Work to complete
Could you write out the listing below exactly as it stands, leaving out the pictures?

Data
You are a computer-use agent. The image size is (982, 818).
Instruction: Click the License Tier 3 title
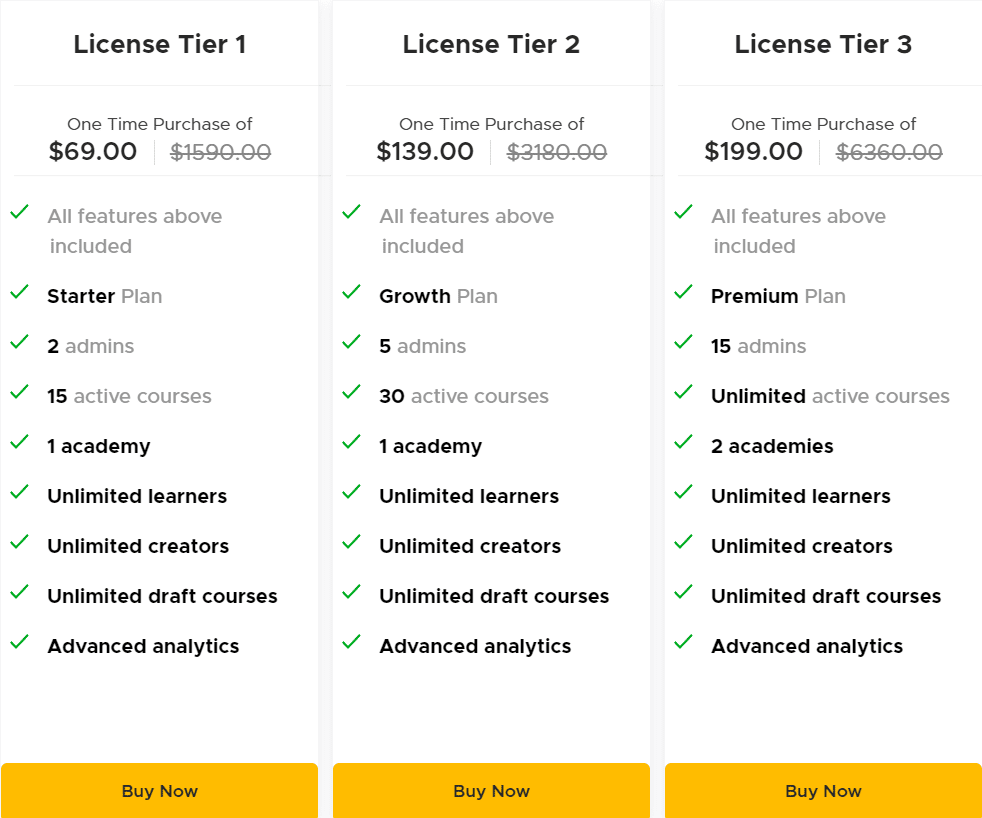click(823, 44)
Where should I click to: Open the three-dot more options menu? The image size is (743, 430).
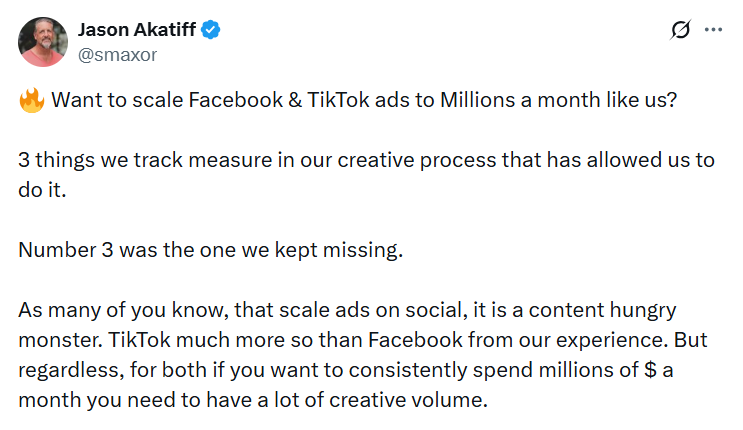coord(713,30)
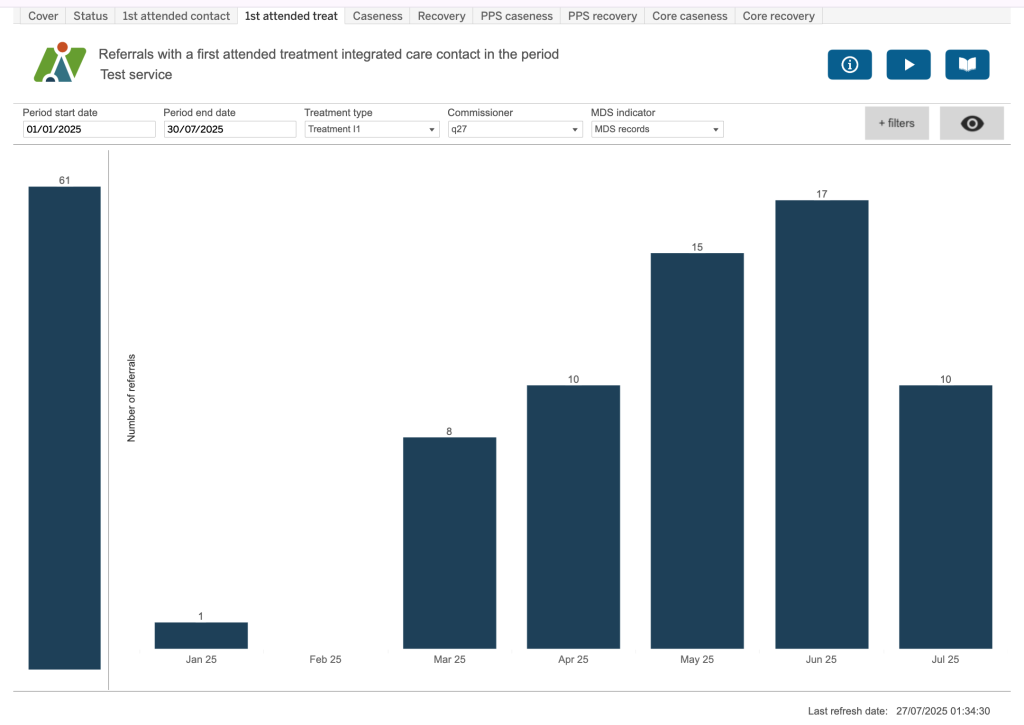
Task: Click the Period end date field
Action: (230, 129)
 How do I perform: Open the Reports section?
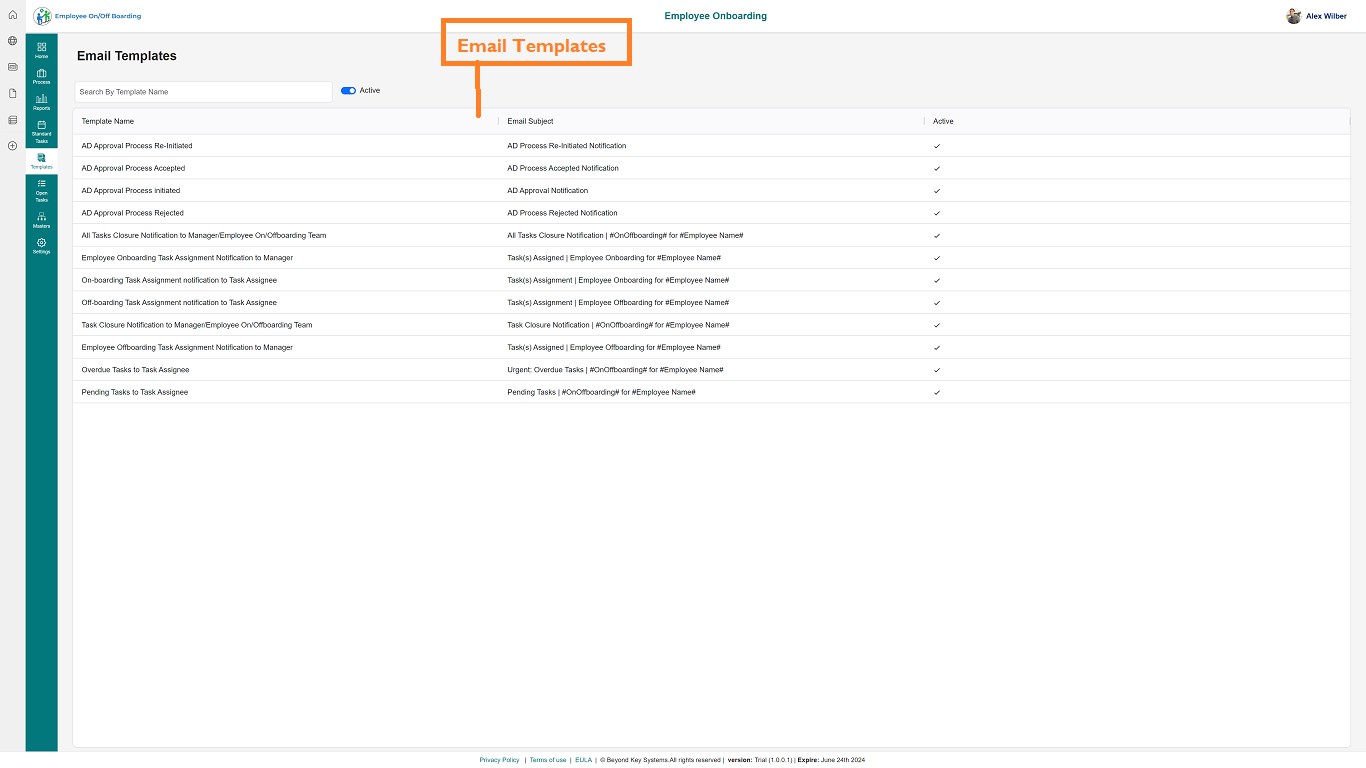coord(41,102)
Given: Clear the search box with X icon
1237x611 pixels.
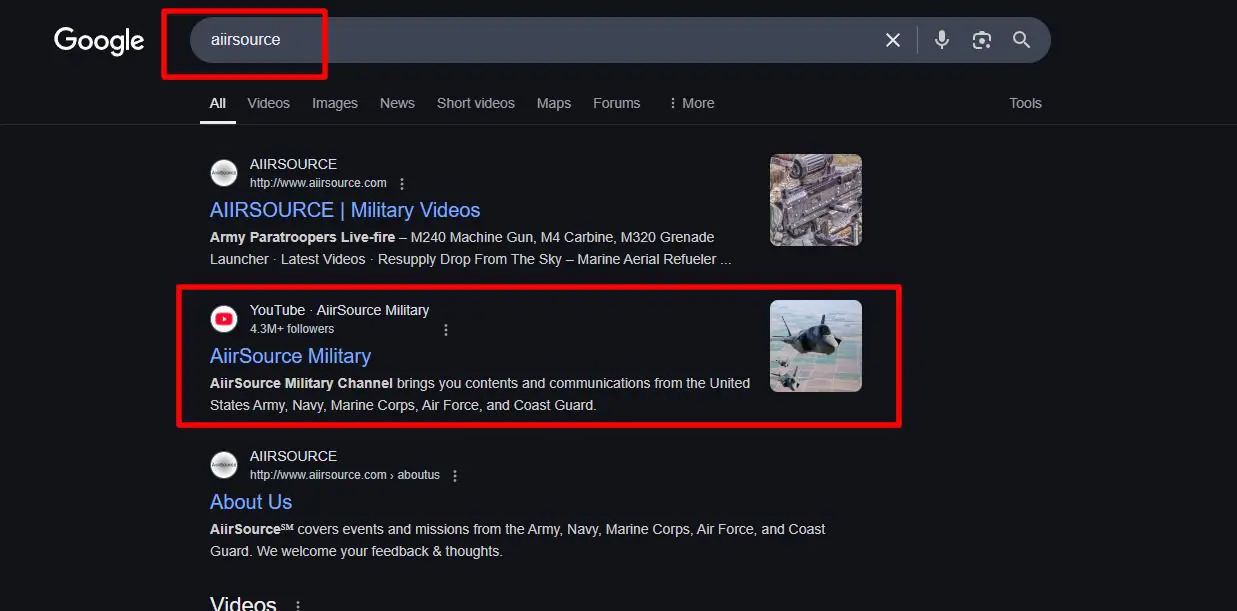Looking at the screenshot, I should coord(893,40).
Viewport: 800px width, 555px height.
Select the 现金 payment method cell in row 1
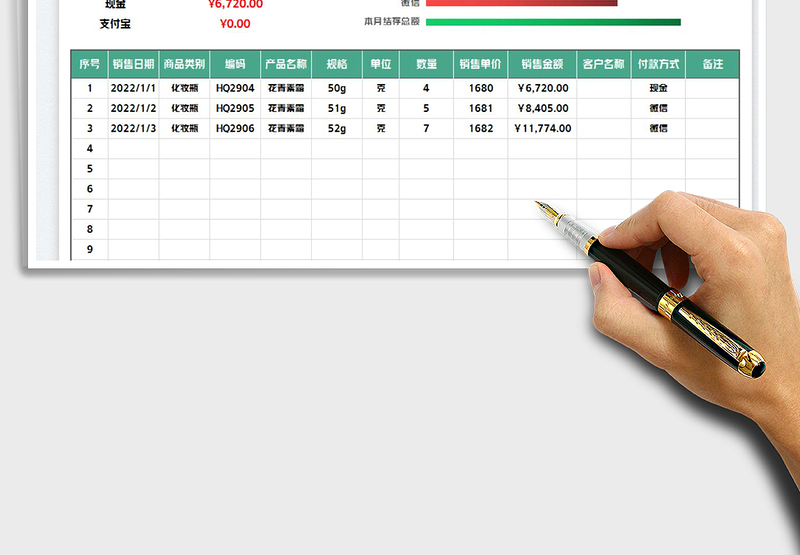[658, 88]
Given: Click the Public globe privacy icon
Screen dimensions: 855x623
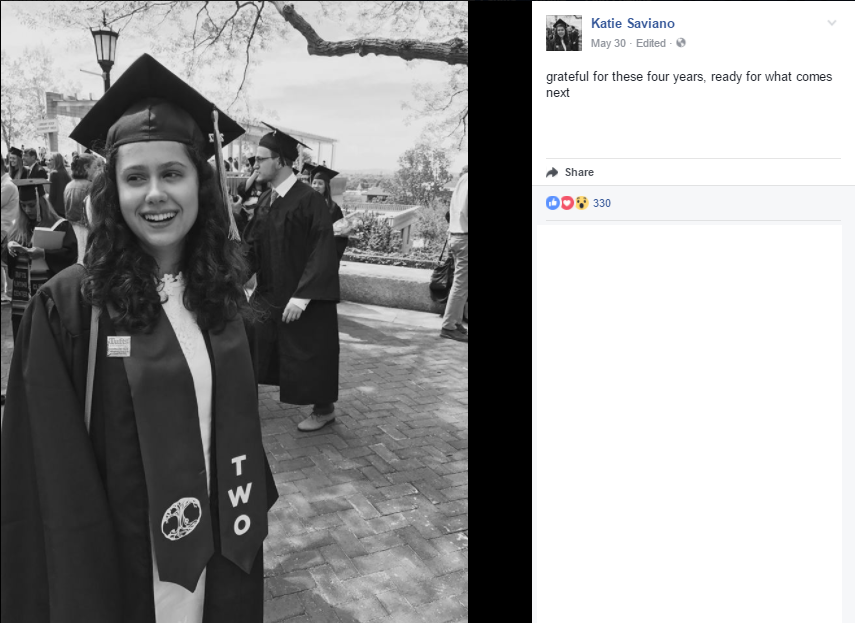Looking at the screenshot, I should (x=681, y=43).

Answer to the exercise
You are a computer-use agent. The image size is (982, 818).
Instruction: Click the License Tier 3 title
click(823, 44)
Where should I click to: Open the three-dot more options menu? The image size is (743, 430).
coord(713,30)
Task: Click the Period end date field
Action: (230, 129)
 How do I perform: Open the Reports section?
coord(41,102)
Given: Clear the search box with X icon
1237x611 pixels.
Looking at the screenshot, I should coord(893,40).
Viewport: 800px width, 555px height.
Select the 现金 payment method cell in row 1
[658, 88]
Given: Click the Public globe privacy icon
Screen dimensions: 855x623
Looking at the screenshot, I should (x=681, y=43).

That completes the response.